‘World’s best chef’ flogs off elBulli wine cellar

'World's best chef' flogs off elBulli wine cellar
Ferran Adria poses amongst wine bottles at the wine cellar of Sotheby’s Auction House, in New York. Photo: Emmanuel Dunand/AFP
Food-lovers who miss dining at the tables of Ferran Adria's elBulli restaurant can get another taste on Friday — of his wine, at least, as the famed Catalan chef auctions his celebrated collection.

Wine-lovers will be able to buy thousands of bottles, collected over the years by Adria, whose restaurant was ranked Britain's Restaurant Magazine's best restaurant in the world a record five times.

The sale, at upscale Sotheby's auction house in New York, will benefit Adria's foundation, where, two years after the legendary Spanish restaurant shut its doors, Adria, considered one of the best experimental chefs, now works full-time.

"It's crazy, I'm working harder than ever," Adria said of the foundation, which he described as "a little Cirque de Soleil, a little Dali museum, a little medialab."

This is the second auction of Adria's cellar: in Hong Kong on April 3, a first round brought in around $2 million.

Adria, who joined the kitchen staff of elBulli in 1984, has since the late 1990s rocked the world of gastronomy by using science to "deconstruct" and rebuild food in what has been termed "molecular cuisine".

Also on offer Friday are two kitchen jackets used and signed by the chef, menus, wine lists, dishes and other kitchen utensils.

And bidders can also bid on a dinner for four with Adria, in his new Barcelona restaurant, Tickets.

A similar lot at the Hong Kong auction earlier in the month went for more than $28,000.

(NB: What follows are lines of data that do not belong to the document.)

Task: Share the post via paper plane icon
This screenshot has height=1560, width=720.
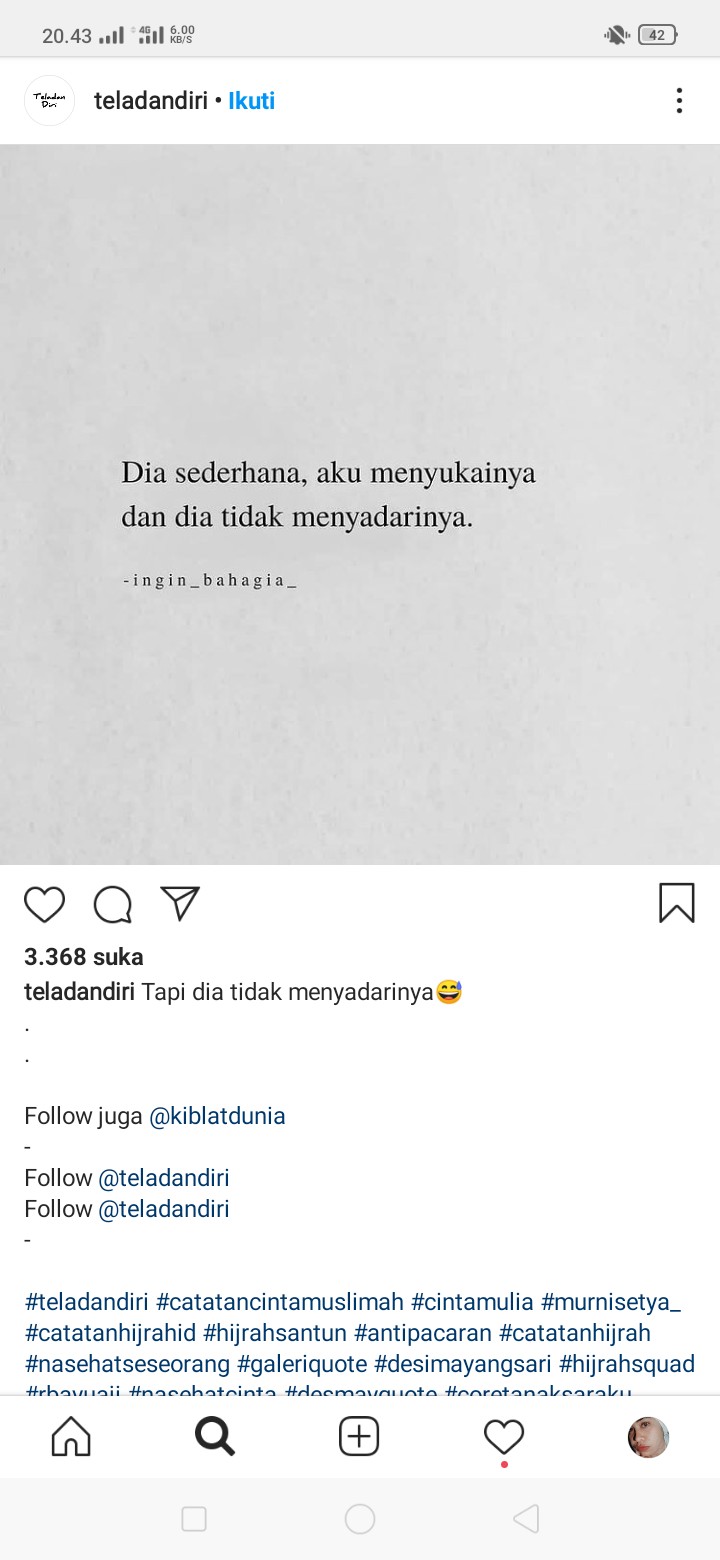Action: (181, 903)
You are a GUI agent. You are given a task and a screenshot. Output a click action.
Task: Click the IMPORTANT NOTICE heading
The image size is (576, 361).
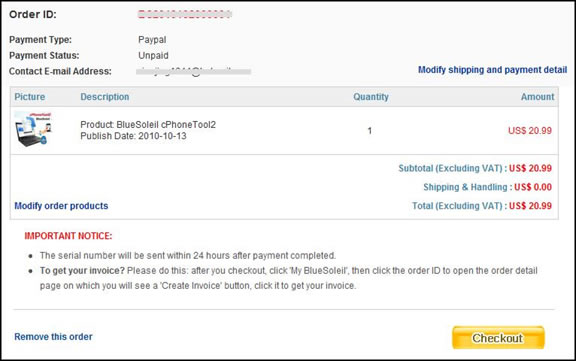tap(68, 236)
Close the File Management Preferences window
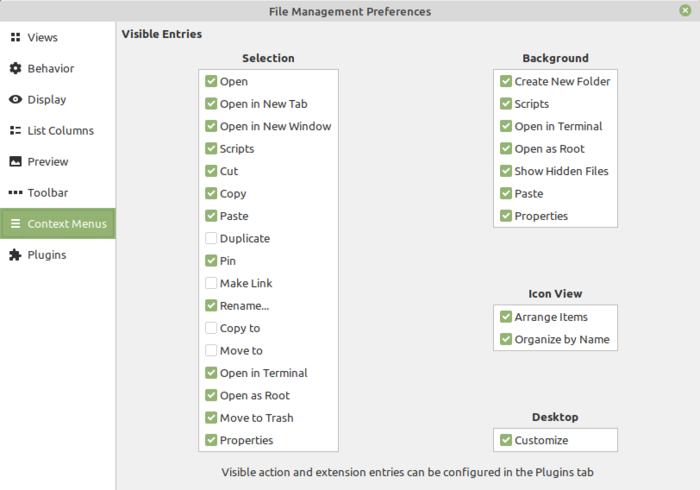Viewport: 700px width, 490px height. pyautogui.click(x=685, y=11)
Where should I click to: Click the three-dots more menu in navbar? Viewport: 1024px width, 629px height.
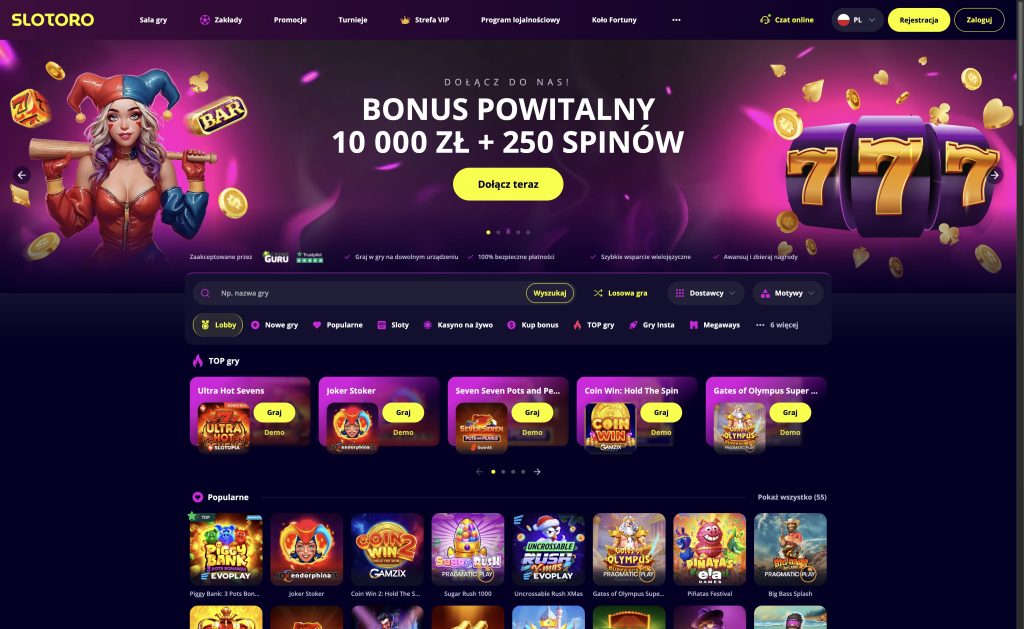pos(676,20)
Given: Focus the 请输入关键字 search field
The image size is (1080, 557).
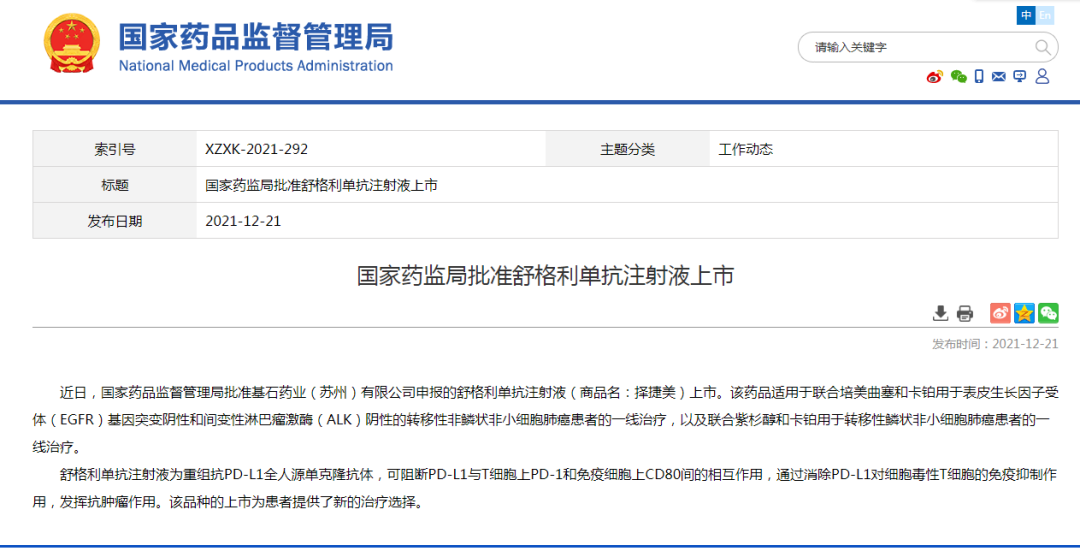Looking at the screenshot, I should (915, 47).
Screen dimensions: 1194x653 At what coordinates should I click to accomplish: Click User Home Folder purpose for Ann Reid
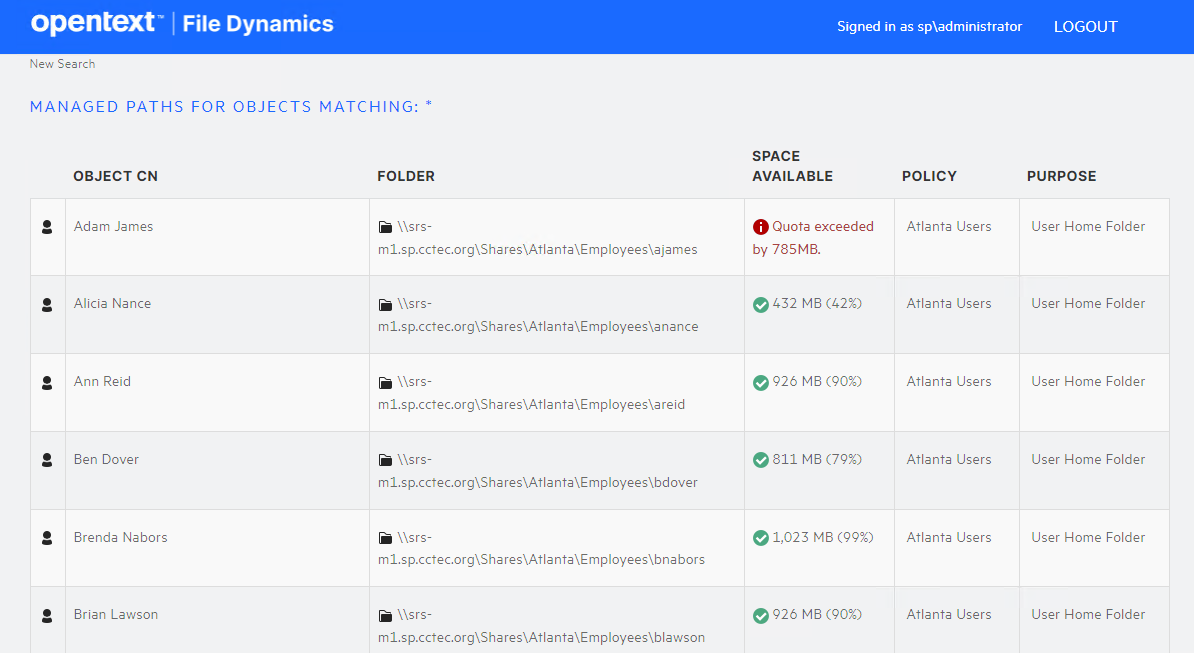point(1088,382)
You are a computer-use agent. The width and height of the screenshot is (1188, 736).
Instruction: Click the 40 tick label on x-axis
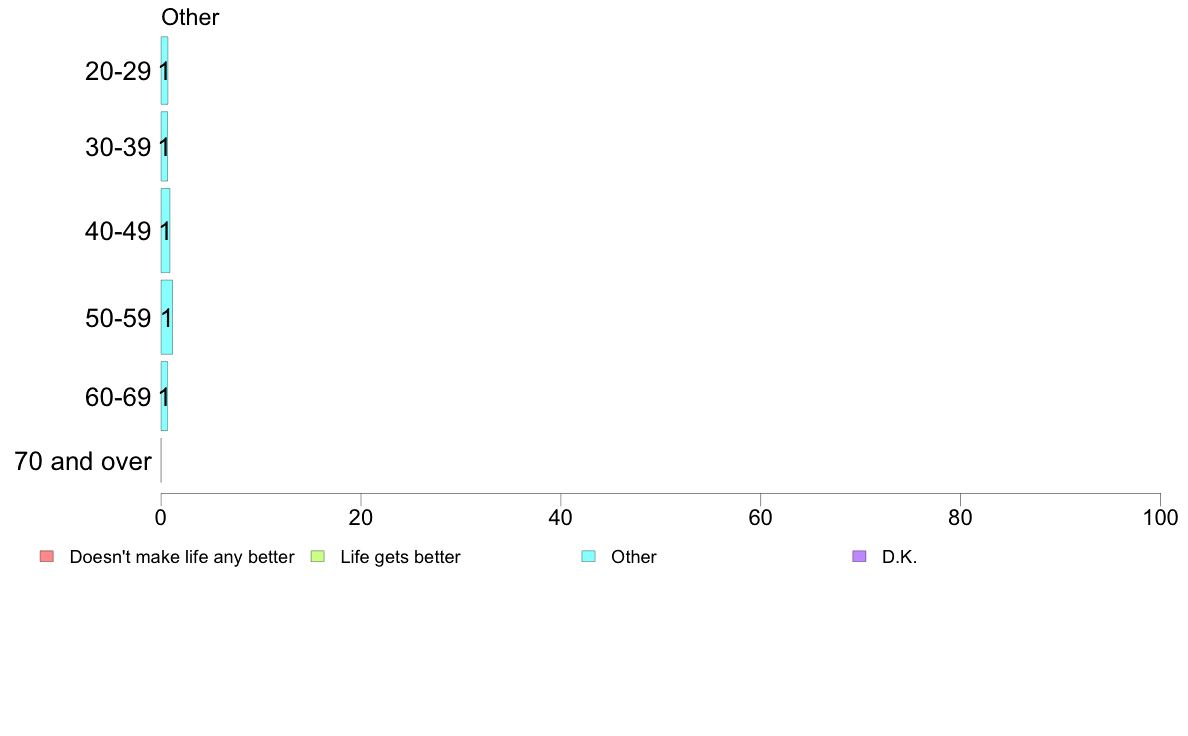[x=561, y=518]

"All the money will go to the elBulli Foundation," said the chef, who is enthusiastically travelling the world for his new project.

Adria estimates it will take five million euros ($6.5 million) to get the elBulli foundation running, and another two million euros ($2.6 million) a year to keep it going.

A 40-strong "creative team" will work there on new "ideas, concepts and techniques," he said. And all of it, he explained, will be posted on the Internet daily, "for all the cooks in the world."

He would be happy to welcome 200,000 visitors a year, he said, but predicted "there will be many more."

The renowned chef also speaks enthusiastically of his "Bullipedia" project — a huge database on food and cooking that aims to provide, "in an orderly manner," he insists, "everything people dream about, on the Internet."

Research for the database started a year ago and has taken his team back to the very earliest cookbooks.

Adria marvels that food has, in recent years, become "the most important social network. Facebook isn't the most important social network, it's food. And why? Because food is pure joy."

In the two years since he closed the Michelin three-star elBulli restaurant, he says he's never worked so hard.

"We have three exhibits around the world, a film in production in Hollywood, and we are currently very focused on the conceptual and architectural design for the foundation," he said.

A book is also in the works, "4,000 pages long," he said. He speaks of "joy and innovation," and of the importance of interdisciplinary work in today's world.

Yet, despite the grueling schedule — Adria spoke between two museum visits in New York — he is savoring the freedom he associates with his future foundation.

"We are going to be able to do what we want. There won't be any chasing the Michelin's three stars, no prize to win. It's creativity for creativity's sake," he said.